As a first-generation, low-income college student, I knew that the feelings of inadequacy I was having were my own version of imposter syndrome. I had never been to an academic conference, and here I was standing outside the Centre des Congrès de Quebec, about to present at one of the most prestigious conferences in the sociological field, the American Sociological Association Annual Meeting. It was 2017, and my co-authored book chapter Bringing Class into the Classroom had been accepted as an official ASA session and was receiving interest from a number of working-class academics.
In speaking to working-class raised academics about my experience as a poverty-class-raised person, I found my lived experiences were either being folded into the working class identity-—or I was being asked to justify and articulate the differences that made it necessary to separate the identification of poverty-class from working-class-raised academics. In these moments I realized that while working-class-raised voices were far and few between in the academic world, poverty class voices were even more rare.

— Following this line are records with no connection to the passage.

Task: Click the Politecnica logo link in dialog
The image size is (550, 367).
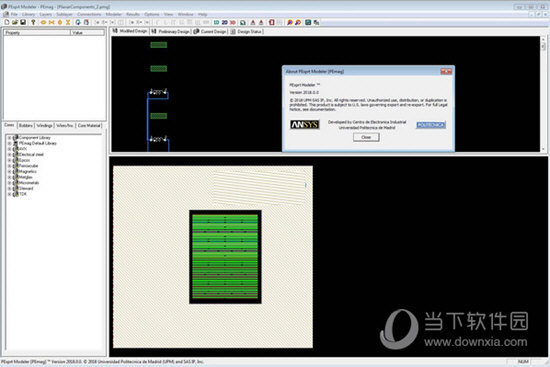Action: (x=431, y=125)
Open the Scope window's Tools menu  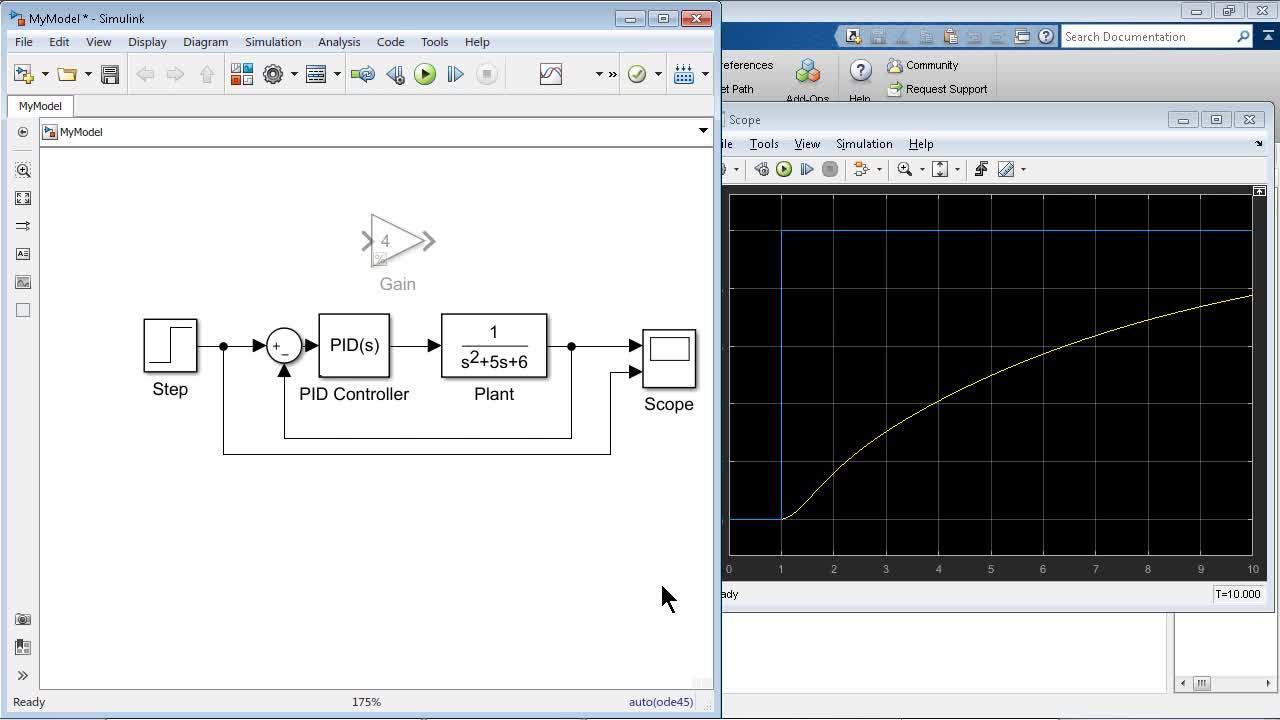(763, 144)
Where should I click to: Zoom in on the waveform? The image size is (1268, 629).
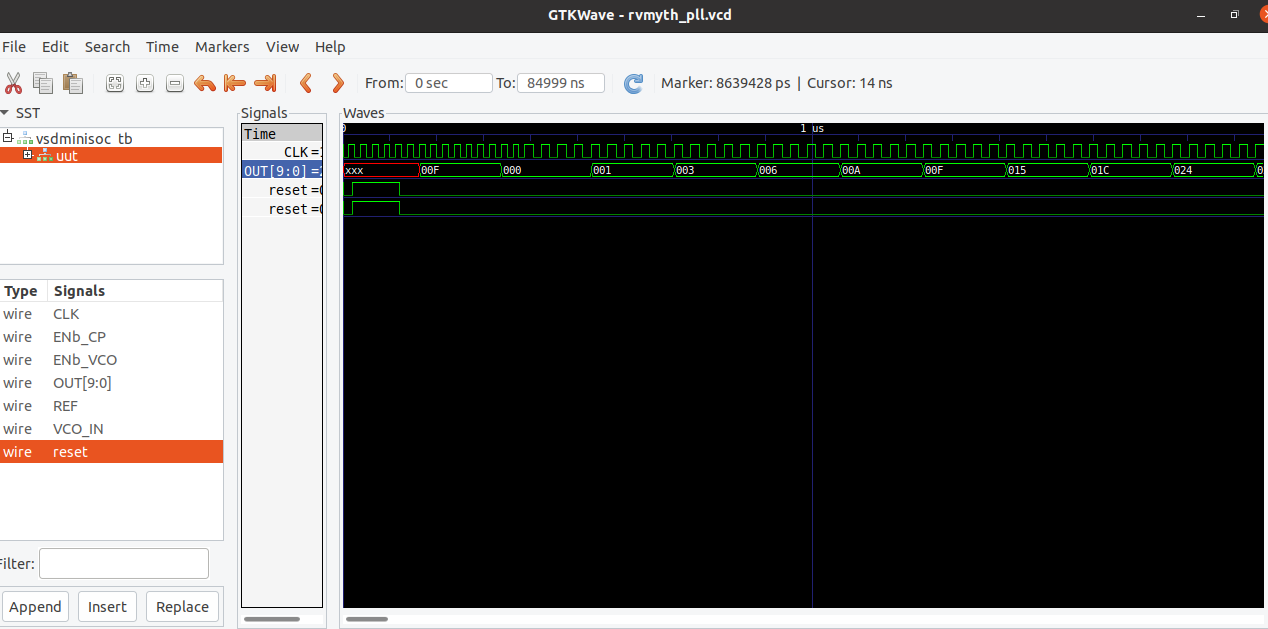(145, 83)
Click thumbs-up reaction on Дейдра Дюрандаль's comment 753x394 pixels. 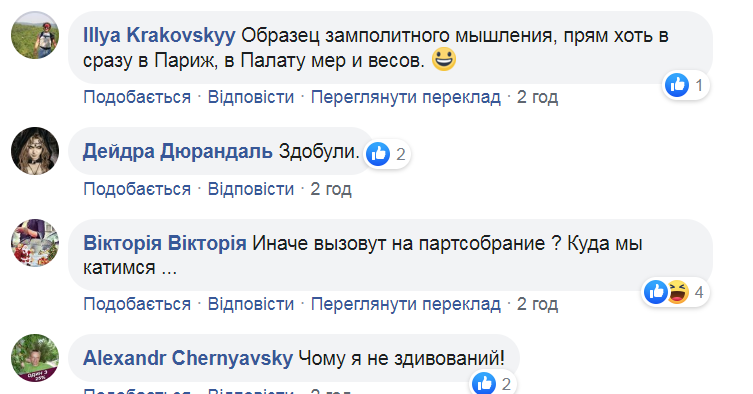click(378, 154)
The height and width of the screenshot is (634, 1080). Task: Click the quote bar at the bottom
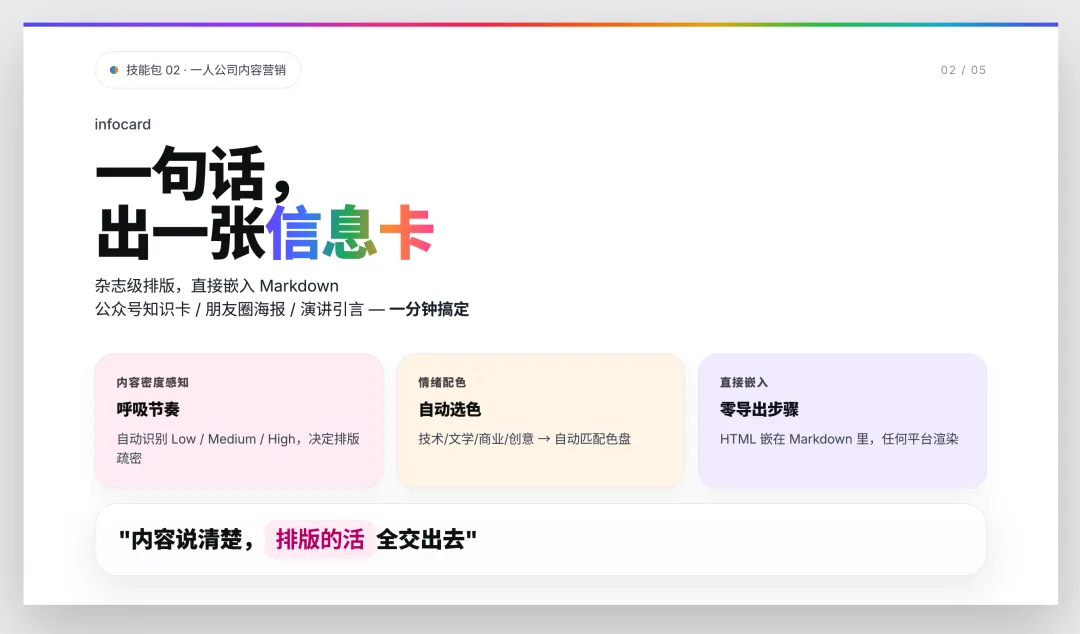[x=540, y=539]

When the 2018 Working Class Studies Association (WCSA) conference proposals were invited, I felt this might be a unique opportunity to bring poverty-class voices to the forefront within the Working Class Studies field, which already had a Working-Class Academics section. I reached out to my network, and two people emerged as fellow collaborators: one who I had met briefly years before, Rachel Rybaczuk; and someone completely new to me, Megan Osborne. Together we crafted our panel proposal, Locating Pride with the Poverty Class and found our way to Stony Brook University to present. Our audience included a cross-section of men and women, from different types of college, and from across the class spectrum. A number of conference organizers were present, as they listened for ways they might better support and promote poverty-class voices within this academic space.
The success and enthusiasm generated from the session opened our eyes to a need for further opportunities to approach this topic. This past summer, Megan spearheaded the development of the Poverty Class Caucus within the Working Class Studies Association, which Rachel and I supported. We are a new caucus just beginning to build our membership, and are excited to see what this next chapter will hold for us and the poverty-class-raised community in academia.